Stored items
━━━━━━━━━━━━━━━━━━━━━━━━━━━━━━

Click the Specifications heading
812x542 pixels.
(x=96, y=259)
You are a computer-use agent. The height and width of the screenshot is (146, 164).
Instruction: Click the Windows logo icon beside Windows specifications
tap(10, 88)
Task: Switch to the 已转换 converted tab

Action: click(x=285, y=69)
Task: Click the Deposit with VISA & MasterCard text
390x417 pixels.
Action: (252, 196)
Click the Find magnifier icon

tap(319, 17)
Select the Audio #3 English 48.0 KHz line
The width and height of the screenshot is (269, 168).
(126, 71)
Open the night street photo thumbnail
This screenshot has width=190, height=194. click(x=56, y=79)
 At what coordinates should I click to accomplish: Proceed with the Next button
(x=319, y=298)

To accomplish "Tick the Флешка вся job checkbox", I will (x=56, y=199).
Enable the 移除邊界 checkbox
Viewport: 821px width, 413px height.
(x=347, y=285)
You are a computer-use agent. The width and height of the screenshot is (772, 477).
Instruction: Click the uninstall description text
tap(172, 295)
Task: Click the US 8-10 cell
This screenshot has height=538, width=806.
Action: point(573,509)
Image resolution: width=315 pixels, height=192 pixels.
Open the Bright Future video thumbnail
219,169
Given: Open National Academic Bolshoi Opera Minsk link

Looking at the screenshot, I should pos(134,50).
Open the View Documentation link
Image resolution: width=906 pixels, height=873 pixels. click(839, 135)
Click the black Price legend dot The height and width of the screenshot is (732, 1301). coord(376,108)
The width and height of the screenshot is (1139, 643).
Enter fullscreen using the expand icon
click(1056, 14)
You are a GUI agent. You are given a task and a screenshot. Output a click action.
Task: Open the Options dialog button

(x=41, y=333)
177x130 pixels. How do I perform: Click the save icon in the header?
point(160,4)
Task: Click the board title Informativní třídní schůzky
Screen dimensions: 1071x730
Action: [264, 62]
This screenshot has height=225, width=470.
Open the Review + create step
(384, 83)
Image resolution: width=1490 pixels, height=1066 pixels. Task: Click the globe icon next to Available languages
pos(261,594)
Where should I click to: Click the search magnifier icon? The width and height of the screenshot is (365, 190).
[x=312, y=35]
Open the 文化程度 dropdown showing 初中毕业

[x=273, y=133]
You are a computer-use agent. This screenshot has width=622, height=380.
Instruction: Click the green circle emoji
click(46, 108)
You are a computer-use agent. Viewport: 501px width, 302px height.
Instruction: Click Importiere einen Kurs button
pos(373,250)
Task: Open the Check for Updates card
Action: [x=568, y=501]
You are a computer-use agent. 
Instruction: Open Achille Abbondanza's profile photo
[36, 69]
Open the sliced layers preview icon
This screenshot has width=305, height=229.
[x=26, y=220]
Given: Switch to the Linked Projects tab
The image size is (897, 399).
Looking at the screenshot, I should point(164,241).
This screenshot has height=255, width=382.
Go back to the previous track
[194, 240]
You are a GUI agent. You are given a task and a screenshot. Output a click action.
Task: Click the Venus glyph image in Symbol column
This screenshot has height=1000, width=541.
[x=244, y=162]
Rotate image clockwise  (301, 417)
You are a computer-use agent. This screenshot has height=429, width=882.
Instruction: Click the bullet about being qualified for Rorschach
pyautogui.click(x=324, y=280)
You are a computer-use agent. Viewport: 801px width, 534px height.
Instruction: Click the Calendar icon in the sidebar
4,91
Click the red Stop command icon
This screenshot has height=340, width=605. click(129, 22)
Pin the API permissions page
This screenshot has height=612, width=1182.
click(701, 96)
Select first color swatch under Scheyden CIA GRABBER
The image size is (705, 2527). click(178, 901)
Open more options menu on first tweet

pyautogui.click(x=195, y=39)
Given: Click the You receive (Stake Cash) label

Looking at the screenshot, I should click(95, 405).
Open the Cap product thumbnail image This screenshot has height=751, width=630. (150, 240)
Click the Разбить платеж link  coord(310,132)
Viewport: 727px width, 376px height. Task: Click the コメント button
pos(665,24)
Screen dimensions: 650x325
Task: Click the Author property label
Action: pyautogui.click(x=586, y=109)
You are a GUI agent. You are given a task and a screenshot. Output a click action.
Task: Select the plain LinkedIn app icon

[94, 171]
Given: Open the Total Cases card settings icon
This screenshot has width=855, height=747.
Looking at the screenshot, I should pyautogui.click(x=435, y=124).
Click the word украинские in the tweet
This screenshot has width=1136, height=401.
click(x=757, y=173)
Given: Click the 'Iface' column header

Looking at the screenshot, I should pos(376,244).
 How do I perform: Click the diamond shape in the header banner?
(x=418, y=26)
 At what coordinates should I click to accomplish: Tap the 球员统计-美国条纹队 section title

━━━━━━━━━━━━━━━━━━━━━━━━━━━━━━

* _Problem details_
What you give back must be the stretch above, starting at the line with "Viewport: 727px width, 376px" and ending at the line with "Given: Open the", copied exactly.

* _Written reply_
Viewport: 727px width, 376px height. Task: Click the コメント button
pos(665,24)
Screen dimensions: 650x325
Task: Click the Author property label
Action: pyautogui.click(x=586, y=109)
You are a GUI agent. You are given a task and a screenshot. Output a click action.
Task: Select the plain LinkedIn app icon

[94, 171]
Given: Open the Total Cases card settings icon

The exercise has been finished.